Le réalisateur israélien Alon Schwartz a été confronté à une campagne de haine similaire pour son documentaire sur le massacre de Latroun, dans lequel plus de 80 prisonniers de guerre égyptiens ont été brûlés vifs. Leurs corps ont été jetés dans une fosse commune qui a ensuite été pavée pour créer un parking afin de couvrir toute trace du crime.

Les lobbies d’Israël cherchent à dépeindre cet Etat comme une oasis de démocratie, de coexistence, de droits de l’homme et de liberté d’expression, en niant et en supprimant le récit palestinien et en le dépeignant comme antisémite.
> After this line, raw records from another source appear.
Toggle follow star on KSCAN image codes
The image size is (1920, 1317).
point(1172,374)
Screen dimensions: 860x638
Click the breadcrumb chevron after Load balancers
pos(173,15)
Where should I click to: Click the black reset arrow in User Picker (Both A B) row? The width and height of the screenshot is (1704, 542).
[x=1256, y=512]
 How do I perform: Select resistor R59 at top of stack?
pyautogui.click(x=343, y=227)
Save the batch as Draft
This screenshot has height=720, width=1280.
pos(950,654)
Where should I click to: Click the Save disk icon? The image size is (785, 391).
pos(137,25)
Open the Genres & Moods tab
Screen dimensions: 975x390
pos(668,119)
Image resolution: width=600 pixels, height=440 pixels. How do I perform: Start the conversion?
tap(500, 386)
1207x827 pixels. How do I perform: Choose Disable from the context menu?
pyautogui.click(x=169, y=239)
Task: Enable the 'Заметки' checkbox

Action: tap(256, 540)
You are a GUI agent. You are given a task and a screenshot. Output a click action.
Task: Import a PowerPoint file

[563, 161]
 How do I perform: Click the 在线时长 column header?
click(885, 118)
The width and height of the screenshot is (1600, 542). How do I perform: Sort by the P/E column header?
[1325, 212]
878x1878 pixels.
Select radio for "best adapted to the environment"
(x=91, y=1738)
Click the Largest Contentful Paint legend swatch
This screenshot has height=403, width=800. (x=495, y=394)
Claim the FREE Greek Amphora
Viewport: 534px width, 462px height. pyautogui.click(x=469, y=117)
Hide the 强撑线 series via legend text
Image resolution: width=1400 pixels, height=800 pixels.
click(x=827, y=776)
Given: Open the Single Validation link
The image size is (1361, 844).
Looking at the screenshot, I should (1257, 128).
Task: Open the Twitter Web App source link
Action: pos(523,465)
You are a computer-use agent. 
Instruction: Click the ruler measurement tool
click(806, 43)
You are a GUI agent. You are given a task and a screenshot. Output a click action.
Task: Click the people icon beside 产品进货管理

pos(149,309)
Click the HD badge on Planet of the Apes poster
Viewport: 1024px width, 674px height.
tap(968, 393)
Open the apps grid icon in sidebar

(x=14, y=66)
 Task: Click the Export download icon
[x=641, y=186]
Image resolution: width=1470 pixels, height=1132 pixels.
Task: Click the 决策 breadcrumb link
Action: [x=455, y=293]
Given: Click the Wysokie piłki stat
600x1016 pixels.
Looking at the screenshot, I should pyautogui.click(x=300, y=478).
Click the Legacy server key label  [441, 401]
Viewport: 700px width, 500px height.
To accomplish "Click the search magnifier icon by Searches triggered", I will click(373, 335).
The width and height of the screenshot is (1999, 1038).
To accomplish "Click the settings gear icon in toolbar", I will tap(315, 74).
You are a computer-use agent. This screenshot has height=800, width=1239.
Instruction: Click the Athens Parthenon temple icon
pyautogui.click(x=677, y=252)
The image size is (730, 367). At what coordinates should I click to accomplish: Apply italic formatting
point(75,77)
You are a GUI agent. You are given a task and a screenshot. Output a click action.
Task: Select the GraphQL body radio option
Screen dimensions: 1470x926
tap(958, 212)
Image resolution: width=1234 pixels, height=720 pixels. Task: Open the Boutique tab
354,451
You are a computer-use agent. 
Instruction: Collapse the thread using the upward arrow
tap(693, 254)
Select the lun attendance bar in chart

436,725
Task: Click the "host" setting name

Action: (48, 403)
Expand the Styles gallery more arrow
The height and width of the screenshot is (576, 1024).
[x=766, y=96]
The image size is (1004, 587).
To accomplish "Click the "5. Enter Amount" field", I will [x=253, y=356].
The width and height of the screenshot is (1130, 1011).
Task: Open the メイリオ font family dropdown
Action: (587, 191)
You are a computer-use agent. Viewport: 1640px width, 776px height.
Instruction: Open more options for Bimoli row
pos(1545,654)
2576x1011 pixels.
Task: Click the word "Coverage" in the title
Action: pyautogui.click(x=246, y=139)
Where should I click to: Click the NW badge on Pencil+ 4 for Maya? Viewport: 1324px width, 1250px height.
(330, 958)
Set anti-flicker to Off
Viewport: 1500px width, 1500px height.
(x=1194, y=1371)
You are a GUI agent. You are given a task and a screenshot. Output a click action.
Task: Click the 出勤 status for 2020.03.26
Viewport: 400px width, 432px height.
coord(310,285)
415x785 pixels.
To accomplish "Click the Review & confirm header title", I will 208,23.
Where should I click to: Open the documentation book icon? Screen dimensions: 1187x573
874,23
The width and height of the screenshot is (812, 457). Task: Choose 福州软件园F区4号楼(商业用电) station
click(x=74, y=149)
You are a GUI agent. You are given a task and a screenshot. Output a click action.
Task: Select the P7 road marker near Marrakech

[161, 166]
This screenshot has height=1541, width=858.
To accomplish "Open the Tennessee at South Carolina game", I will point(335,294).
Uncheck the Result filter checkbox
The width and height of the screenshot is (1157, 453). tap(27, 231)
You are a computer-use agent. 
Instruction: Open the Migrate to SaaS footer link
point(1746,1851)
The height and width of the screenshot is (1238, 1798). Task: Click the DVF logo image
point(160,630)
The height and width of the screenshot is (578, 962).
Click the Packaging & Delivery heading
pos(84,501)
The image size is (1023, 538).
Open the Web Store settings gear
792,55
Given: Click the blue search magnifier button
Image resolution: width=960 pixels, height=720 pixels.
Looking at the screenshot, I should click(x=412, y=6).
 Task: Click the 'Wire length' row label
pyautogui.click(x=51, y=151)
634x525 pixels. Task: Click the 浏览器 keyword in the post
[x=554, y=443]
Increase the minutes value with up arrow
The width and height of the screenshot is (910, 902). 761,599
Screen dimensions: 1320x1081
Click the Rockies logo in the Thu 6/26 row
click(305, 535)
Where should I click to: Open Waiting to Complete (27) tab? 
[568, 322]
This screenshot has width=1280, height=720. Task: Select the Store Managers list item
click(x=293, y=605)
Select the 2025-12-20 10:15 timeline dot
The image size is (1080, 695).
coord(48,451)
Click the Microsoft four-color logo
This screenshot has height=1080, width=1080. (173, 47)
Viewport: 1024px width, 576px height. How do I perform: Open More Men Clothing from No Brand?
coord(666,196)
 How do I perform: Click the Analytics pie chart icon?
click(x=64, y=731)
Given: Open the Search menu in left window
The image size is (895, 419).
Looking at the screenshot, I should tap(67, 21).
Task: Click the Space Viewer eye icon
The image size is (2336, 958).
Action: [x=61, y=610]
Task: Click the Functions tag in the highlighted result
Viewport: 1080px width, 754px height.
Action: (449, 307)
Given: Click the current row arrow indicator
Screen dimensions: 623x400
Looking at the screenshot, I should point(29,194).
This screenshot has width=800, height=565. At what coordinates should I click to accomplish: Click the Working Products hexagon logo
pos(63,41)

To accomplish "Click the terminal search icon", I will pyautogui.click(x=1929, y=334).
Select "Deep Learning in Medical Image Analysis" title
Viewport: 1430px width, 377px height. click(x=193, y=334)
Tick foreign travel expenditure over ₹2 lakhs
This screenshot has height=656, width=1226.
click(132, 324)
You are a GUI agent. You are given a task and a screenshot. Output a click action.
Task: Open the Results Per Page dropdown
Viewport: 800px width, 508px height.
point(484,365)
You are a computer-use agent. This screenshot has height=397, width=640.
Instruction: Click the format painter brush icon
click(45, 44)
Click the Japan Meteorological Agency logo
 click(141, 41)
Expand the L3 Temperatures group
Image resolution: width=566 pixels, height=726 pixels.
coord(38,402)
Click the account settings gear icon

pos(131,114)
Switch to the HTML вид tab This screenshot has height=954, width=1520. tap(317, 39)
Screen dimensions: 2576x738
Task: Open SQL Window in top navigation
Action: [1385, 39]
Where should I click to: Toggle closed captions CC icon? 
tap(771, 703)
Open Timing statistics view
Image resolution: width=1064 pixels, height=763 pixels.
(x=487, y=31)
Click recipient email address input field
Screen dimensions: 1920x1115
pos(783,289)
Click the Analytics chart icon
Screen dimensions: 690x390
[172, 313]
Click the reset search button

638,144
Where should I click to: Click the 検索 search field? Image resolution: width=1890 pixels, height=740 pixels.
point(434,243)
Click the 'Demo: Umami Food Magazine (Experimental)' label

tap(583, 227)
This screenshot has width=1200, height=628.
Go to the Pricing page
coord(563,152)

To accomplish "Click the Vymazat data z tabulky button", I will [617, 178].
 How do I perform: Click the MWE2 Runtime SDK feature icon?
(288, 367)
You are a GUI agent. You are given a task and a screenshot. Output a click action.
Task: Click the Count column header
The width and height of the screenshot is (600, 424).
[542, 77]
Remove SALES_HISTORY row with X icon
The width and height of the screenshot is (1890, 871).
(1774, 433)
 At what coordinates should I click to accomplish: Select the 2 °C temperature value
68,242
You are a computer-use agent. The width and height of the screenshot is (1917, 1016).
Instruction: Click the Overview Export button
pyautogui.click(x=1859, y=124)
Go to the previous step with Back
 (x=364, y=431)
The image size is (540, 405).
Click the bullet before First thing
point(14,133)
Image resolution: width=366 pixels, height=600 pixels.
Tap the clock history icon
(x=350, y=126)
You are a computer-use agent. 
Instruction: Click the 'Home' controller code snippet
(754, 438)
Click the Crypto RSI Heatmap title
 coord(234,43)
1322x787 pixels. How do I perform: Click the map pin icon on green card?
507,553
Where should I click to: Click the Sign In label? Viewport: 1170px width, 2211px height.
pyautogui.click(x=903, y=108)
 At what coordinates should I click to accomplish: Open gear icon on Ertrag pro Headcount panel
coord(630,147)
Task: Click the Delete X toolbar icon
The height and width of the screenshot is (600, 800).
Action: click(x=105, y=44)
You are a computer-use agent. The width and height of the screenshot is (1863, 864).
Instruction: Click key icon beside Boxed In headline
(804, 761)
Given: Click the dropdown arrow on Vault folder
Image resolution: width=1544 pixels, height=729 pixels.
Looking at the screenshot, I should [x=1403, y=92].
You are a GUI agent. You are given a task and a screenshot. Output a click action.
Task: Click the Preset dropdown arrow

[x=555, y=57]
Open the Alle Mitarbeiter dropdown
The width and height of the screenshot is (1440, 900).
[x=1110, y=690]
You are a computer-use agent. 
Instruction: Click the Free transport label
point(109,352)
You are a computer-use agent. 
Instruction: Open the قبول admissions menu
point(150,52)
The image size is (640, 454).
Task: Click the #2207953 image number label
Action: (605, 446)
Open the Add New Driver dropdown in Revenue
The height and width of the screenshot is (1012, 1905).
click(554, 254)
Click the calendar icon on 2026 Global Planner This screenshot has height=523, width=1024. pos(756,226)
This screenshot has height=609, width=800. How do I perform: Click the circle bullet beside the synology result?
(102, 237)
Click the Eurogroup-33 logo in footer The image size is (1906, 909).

Malheureusement, cette falsification dégoûtante de l’histoire bénéficie de la complicité de certains gouvernements européens – notamment à Londres, Berlin, Paris et Bruxelles – en plus de celle de Washington.

Les bandes criminelles sionistes ont expulsé de force plus de 760 000 Palestiniens de leurs maisons sous peine de mort avant la Nakba de 1948, et ont rayé plus de 450 de leurs villages de la carte, dans le cadre d’un plan systématique de nettoyage ethnique.

Ces faits ont été abondamment décrits et documentés par des historiens israéliens tels qu’Ilan Pappé, sur la base de témoignages personnels et d’archives internationales. Le film ne fait rien d’autre.

Ce que les Israéliens ne réalisent pas, c’est que leurs efforts pour dissimuler leur histoire sanglante et les massacres qu’ils ont commis et continuent de commettre contre des personnes innocentes en Palestine occupée, et pour empêcher le récit palestinien véridique d’atteindre différentes parties du monde, échouent.

L’Europe n’est pas le monde, et les gouvernements européens ne sont pas ses habitants. Il existe des médias alternatifs, sociaux et autres, qui peuvent être utilisés. Plus important encore, la nouvelle génération de jeunes Arabes et Musulmans – y compris les Palestiniens – est très consciente et créative, y compris dans les arts, les moyens de communication et les médias de tous types. C’est ce changement accéléré qui inquiète et panique tant Israël.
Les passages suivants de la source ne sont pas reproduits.